• Instruction
Return, verbatim, the lines of the records between the line containing "This screenshot has width=336, height=598." and the line containing "pos(680,678)", inclusive.

— Start —

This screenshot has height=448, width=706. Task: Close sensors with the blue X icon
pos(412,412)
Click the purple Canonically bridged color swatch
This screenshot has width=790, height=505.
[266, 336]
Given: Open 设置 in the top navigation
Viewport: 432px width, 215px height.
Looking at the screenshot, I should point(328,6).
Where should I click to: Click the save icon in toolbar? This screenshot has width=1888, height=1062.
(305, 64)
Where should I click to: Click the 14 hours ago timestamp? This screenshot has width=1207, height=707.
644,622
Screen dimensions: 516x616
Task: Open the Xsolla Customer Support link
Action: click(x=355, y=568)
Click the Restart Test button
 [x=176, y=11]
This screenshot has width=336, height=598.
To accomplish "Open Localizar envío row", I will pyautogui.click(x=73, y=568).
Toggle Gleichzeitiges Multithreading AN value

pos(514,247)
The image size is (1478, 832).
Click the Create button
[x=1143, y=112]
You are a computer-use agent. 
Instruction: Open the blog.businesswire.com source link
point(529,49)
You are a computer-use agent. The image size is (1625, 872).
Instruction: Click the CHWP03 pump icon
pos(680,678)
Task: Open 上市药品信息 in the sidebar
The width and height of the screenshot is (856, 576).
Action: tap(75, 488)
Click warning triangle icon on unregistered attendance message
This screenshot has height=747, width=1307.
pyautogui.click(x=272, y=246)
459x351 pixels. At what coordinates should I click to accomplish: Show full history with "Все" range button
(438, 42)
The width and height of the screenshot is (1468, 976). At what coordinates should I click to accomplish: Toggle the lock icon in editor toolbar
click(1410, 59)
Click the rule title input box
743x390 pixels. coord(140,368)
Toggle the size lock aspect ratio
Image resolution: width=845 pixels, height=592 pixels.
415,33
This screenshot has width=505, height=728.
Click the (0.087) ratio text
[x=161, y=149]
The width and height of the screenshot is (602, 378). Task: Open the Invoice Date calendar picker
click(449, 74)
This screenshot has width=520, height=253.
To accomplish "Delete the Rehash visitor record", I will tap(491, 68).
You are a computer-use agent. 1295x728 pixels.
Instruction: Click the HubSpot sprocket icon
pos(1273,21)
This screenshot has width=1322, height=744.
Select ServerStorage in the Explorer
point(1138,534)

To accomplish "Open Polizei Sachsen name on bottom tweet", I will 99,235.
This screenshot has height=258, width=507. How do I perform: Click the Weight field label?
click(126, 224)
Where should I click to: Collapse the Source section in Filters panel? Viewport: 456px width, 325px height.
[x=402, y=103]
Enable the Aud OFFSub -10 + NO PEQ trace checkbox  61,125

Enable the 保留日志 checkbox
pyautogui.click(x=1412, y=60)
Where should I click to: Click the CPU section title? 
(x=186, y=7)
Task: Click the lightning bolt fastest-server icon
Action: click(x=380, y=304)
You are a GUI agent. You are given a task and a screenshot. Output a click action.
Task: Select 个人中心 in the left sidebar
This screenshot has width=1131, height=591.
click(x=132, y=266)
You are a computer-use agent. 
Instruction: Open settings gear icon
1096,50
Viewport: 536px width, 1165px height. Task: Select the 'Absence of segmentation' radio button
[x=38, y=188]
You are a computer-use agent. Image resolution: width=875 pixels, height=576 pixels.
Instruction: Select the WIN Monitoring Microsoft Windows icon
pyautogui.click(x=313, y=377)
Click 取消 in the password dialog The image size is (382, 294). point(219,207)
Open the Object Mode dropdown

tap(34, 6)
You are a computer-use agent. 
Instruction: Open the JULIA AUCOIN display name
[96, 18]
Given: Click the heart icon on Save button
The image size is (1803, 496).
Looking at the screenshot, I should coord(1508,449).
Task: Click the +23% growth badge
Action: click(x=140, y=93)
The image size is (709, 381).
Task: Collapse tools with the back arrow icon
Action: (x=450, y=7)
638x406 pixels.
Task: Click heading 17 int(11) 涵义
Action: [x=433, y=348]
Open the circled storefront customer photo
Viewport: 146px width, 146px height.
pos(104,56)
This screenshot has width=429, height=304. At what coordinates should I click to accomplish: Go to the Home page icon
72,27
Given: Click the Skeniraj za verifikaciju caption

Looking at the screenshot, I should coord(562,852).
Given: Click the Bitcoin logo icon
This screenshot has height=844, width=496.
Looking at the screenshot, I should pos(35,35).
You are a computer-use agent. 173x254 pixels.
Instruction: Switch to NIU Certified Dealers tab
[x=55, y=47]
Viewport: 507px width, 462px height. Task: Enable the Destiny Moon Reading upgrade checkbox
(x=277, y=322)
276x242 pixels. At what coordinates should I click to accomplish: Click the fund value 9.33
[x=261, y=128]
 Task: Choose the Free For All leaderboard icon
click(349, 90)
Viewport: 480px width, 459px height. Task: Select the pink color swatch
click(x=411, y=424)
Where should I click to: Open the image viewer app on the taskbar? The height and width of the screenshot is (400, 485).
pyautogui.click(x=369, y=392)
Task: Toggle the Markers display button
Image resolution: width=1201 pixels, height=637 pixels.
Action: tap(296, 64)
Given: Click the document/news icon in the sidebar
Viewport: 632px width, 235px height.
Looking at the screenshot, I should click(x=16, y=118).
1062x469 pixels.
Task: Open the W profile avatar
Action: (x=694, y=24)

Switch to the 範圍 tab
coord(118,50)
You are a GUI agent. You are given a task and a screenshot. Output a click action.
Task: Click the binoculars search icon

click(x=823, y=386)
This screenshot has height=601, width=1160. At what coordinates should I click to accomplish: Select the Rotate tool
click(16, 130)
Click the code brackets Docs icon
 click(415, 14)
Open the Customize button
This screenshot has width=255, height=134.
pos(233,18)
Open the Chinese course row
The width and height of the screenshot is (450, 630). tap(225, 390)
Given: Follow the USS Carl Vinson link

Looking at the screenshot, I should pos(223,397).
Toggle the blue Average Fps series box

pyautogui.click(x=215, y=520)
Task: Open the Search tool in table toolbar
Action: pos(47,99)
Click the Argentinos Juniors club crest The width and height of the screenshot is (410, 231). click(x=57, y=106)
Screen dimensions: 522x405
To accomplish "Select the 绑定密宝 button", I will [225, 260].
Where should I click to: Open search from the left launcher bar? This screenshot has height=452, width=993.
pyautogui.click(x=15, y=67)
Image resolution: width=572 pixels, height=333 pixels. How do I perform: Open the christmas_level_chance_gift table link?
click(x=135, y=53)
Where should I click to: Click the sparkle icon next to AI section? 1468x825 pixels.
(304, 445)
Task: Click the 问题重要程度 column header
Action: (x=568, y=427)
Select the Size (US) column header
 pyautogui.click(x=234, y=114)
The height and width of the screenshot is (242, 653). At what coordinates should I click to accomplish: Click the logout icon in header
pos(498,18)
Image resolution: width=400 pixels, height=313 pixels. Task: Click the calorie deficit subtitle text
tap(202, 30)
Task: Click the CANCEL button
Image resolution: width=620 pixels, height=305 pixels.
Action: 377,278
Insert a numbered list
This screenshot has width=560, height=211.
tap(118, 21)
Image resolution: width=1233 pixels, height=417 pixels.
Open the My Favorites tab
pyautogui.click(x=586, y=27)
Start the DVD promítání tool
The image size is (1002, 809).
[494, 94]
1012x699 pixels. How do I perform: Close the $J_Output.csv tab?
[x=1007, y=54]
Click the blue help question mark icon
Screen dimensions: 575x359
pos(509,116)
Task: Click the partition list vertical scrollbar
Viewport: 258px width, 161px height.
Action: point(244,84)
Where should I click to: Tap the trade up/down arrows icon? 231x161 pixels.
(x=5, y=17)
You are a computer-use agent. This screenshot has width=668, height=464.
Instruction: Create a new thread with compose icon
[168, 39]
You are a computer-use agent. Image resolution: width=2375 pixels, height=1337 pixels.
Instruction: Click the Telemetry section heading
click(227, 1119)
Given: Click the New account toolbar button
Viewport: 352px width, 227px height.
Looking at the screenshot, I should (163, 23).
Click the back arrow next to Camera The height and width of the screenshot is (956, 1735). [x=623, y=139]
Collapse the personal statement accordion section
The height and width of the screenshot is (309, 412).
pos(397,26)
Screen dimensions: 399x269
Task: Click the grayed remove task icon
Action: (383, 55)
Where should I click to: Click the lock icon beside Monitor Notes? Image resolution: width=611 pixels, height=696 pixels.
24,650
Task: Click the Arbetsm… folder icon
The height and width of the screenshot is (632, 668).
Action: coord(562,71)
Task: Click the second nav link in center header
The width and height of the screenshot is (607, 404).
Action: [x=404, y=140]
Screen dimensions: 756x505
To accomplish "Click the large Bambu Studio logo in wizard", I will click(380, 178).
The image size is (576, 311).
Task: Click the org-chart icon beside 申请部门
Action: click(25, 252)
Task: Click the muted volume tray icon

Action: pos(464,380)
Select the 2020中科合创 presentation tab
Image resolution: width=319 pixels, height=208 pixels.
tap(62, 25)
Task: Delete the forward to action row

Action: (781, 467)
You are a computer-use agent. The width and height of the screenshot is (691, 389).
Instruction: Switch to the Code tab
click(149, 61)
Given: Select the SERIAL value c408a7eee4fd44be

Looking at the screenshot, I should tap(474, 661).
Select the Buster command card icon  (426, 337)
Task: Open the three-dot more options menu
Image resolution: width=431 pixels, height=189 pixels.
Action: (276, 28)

— End —

• Written solution
This screenshot has width=336, height=598.
To accomplish "Open Localizar envío row", I will pyautogui.click(x=73, y=568).
Toggle Gleichzeitiges Multithreading AN value

pos(514,247)
The image size is (1478, 832).
Click the Create button
[x=1143, y=112]
You are a computer-use agent. 
Instruction: Open the blog.businesswire.com source link
point(529,49)
You are a computer-use agent. The image size is (1625, 872).
Instruction: Click the CHWP03 pump icon
pos(680,678)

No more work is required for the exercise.